- Provided information
============================================================

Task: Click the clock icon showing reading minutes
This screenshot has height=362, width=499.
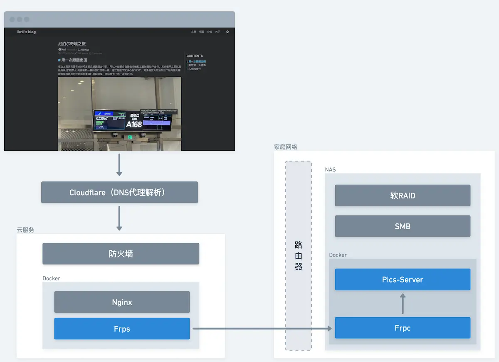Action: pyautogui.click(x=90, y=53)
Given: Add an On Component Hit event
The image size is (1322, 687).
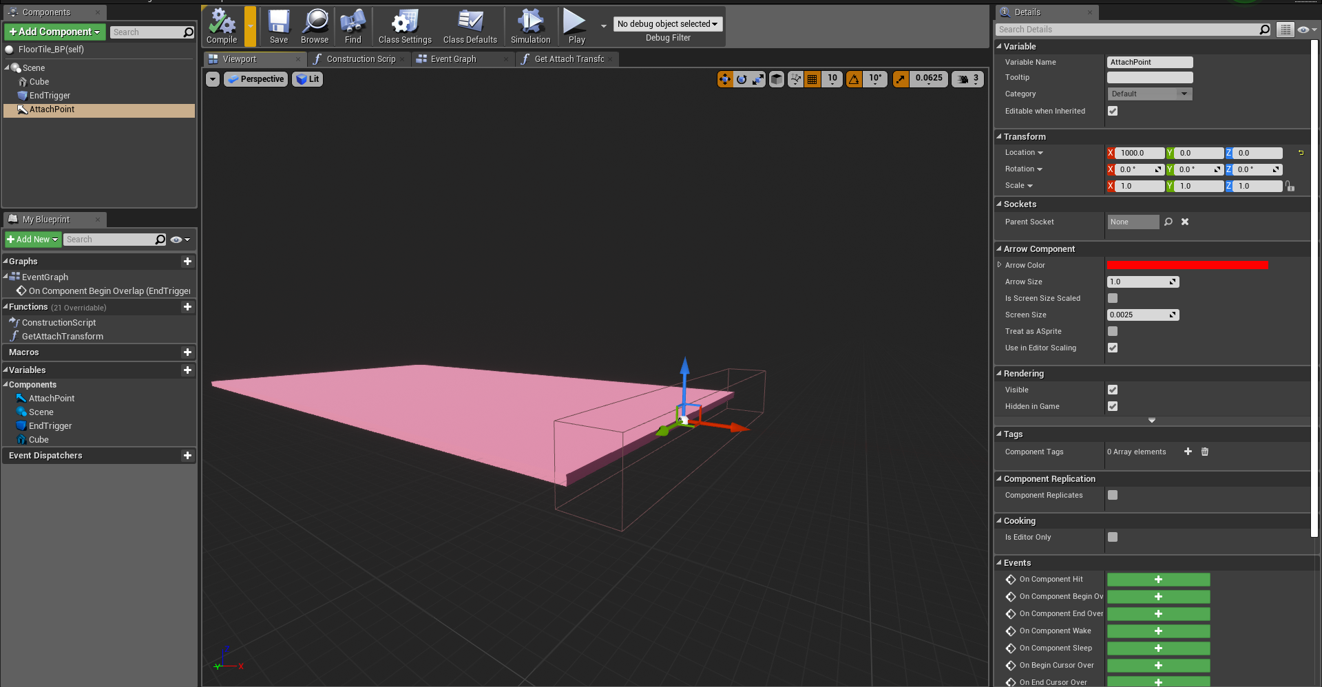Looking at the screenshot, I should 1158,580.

============================================================

- Exercise requirements
Send back every line above exactly, skipping all pictures.

- Reply
Task: Click the clock icon showing reading minutes
This screenshot has height=362, width=499.
Action: pyautogui.click(x=90, y=53)
Given: Add an On Component Hit event
The image size is (1322, 687).
Looking at the screenshot, I should 1158,580.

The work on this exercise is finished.